Here she's playing Cassie Barnes, a small town girl who's struggling with all the usual problems that small town girls suffer with. She lives with her mother, where they get to share the same bed and make do on her meagre earnings, and she keeps losing jobs because her bosses think they can take liberties. However she has an old friend called Gladys, who pulls in $200 a week as a model at Andre's Gowns in New York and sends lots of cool gifts back home to the folks. So naturally off goes Cassie to join her and life is good with Gladys landing her job at Andre's too.

Well life is mostly good. There's one big problem: our heroines have a habit of falling in love with the wrong men. Gladys is besotted with a wrong man called Arthur Phelps. It's bad enough that his wife won't let him get divorced, but what's even worse is that we don't believe a word he says because the first time we meet him he tries it on with Cassie while Gladys is getting ready in another room. And while Gladys warns her against following suit, naturally she promptly follows suit, falling for a wrong man called Jerry Wilson (Jerry Dexter in IMDb, for some reason).

Now Jerry is in precisely the same spot, but it's not quite as simple as the situation that Gladys is in. She says that when they're rich and handsome and you're in love with them, they're always married, and it's true here, but unlike her wrong man Cassie's wrong man can get a divorce. He does too but this wasn't ever meant to be a simple love story, so we get a whole bunch of misconceptions, shouting matches and turned backs before we get to our finale, and being a precode it isn't going to be a happy ending for everyone.

It's obvious that the script was written by a woman because of all the little touches, which gifts the third name in the film most. Marie Prevost always plays a bubbly character that underpins the leads and she was great at it. Here she's even better than usual because she's given little gems of dialogue that mean nothing on their own but add up to a real treat when put together. The second name is Mae Clarke, playing Gladys Kane, who acts circles round Jean Harlow but is still not as interesting to watch.

There was something about Jean Harlow and it's hard to describe what it is. In the earliest film of hers that I've seen, 1930's Hell's Angels, she was frankly terrible, but she progressed up through The Secret Six and The Public Enemy to Platinum Blonde, where she utterly caught the moment. By the time she got to Red Dust in 1932 she ruled the screen, but it took her much of her career to really learn how to act. Her best films are really the last ones, films like Libeled Lady and Saratoga where she was up to the standard of her co-stars.

It's fascinating to watch her learn and progress and build her skills. Here she still can't act but her voice is mostly there. It's like she'd learned how to speak her lines with the right intonation and the right inflection but was concentrating so much that she couldn't make her face act at the same time. But even while she learns she was magnetic to the eye. It's hard to look at anyone else in a Jean Harlow film, because there's something that commands you to watch her. Perhaps it's her unpredictability, perhaps her charisma. Whatever it is it was there from the beginning and it never left her, even as she learned to act.

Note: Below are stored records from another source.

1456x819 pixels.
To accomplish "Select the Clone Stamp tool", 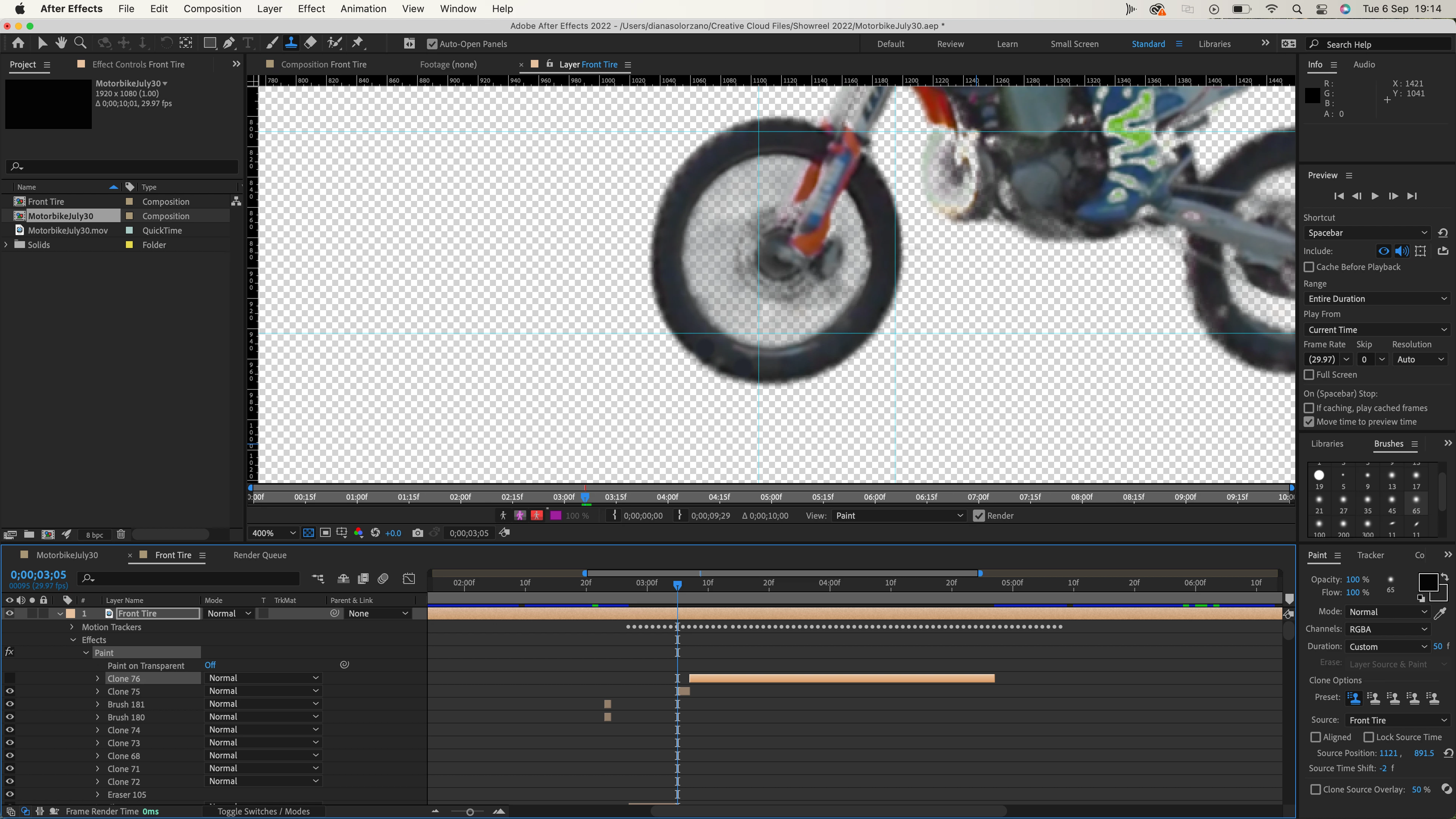I will tap(291, 43).
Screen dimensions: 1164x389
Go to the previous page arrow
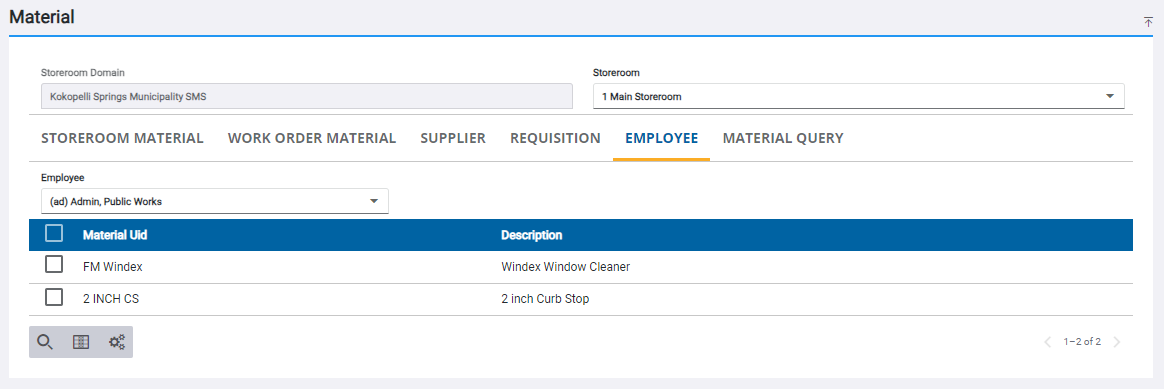click(x=1047, y=342)
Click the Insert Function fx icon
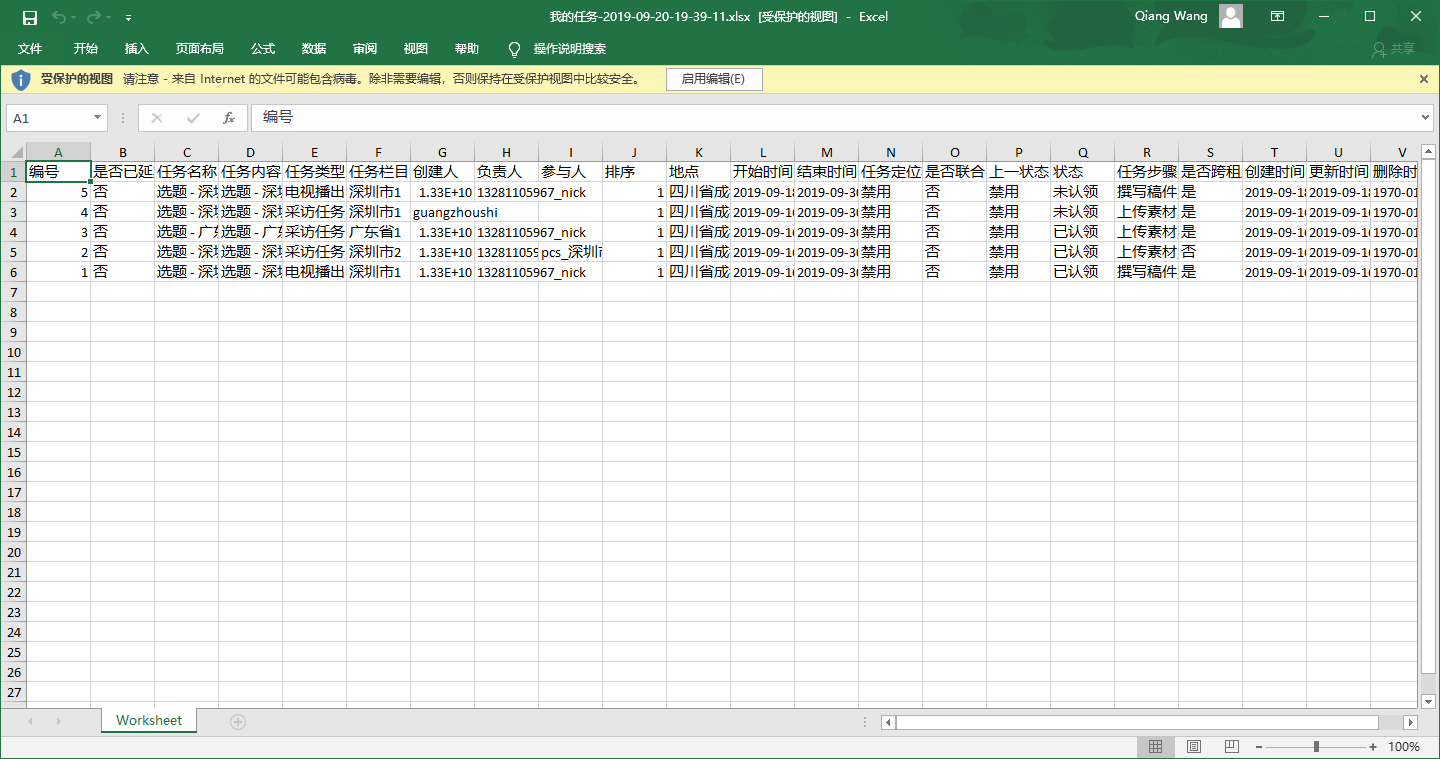The height and width of the screenshot is (759, 1440). pos(229,118)
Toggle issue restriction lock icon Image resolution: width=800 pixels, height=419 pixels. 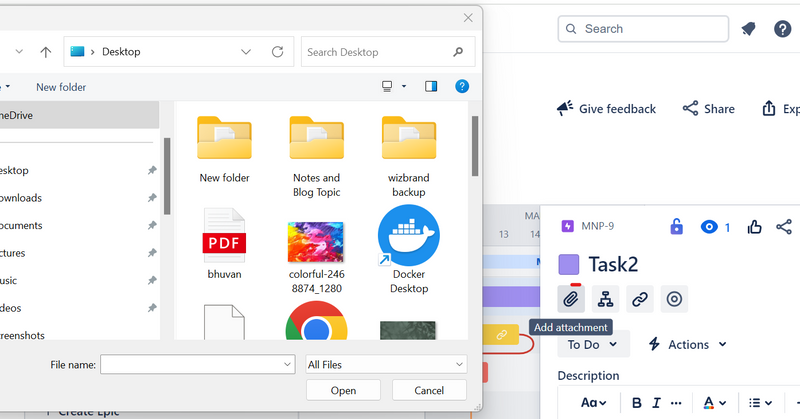coord(676,227)
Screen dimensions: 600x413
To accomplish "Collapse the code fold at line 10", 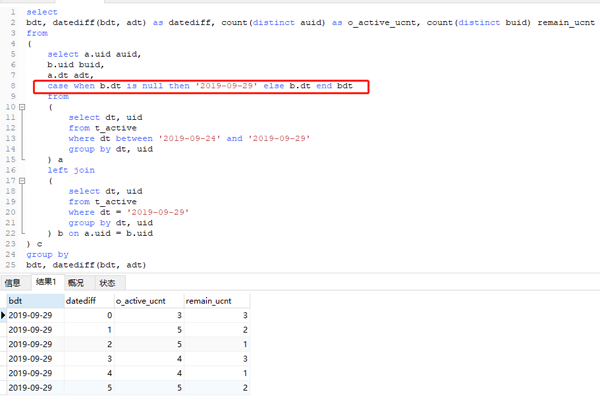I will [x=20, y=107].
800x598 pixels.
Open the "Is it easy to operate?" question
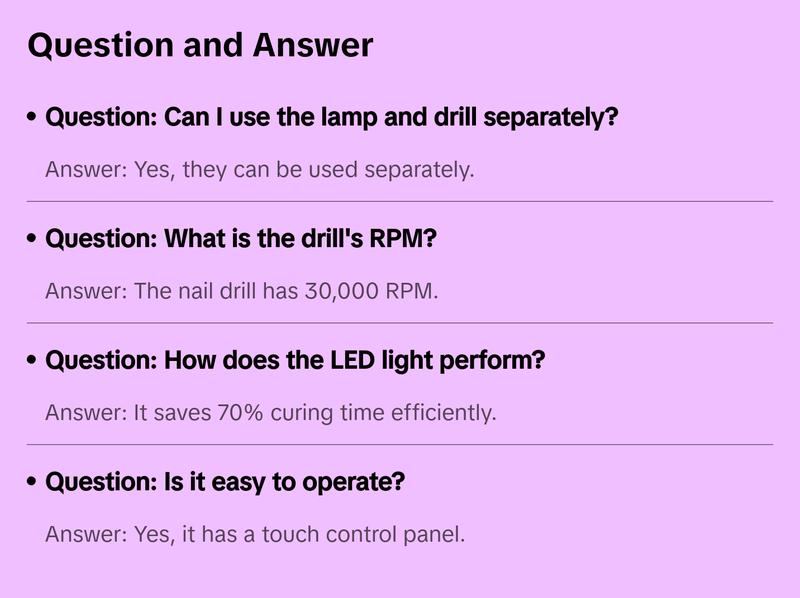point(225,482)
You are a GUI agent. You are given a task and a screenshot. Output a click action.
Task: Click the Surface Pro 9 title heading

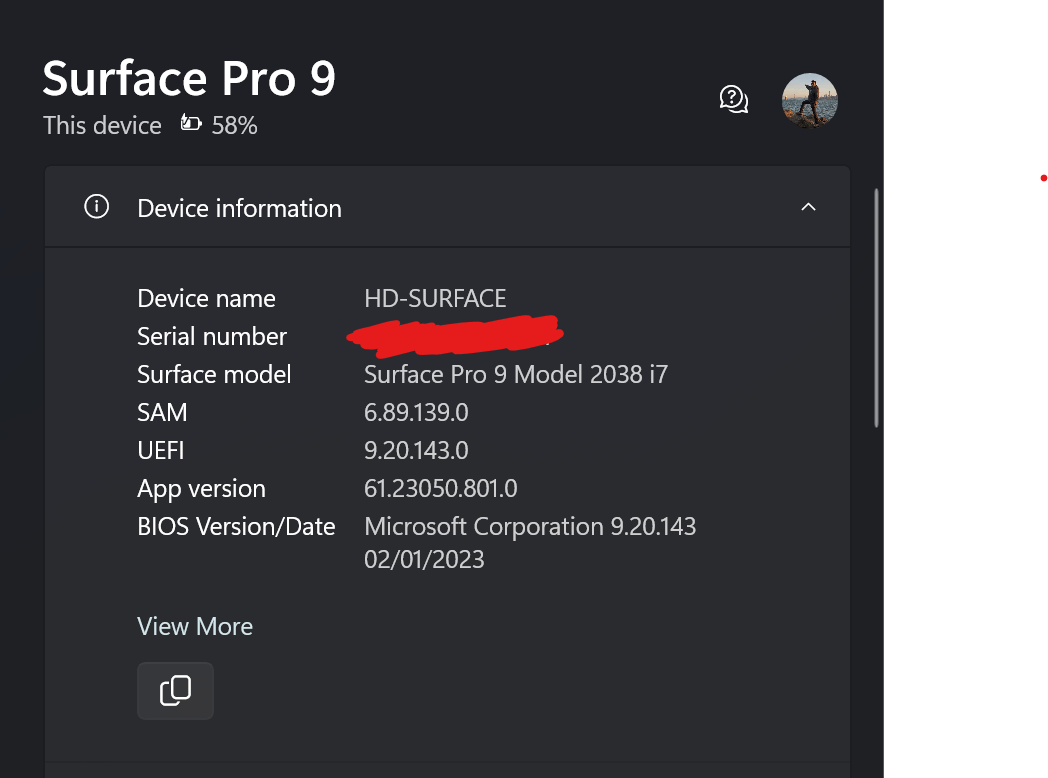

The film itself is not that bad but it's not that great. Jean Harlow struts her stuff while Mae Clarke anchors her and Marie Prevost makes us laugh. The men aren't much to write home about: Jameson Thomas is suitably sleazy as Arthur Phelps and Walter Byron does a fair job at decency as Jerry Wilson. Andy Devine is almost unrecognisable as Wilson's chauffeur until he opens his mouth and then, of course, it couldn't be anyone else. The story is there to let them do their thing and little more, and it's a little confusing at points. I must have blinked when Cassie moved to New York and it took me a little while to work out that she was there. It looks OK, it sounds OK and well, it's just OK.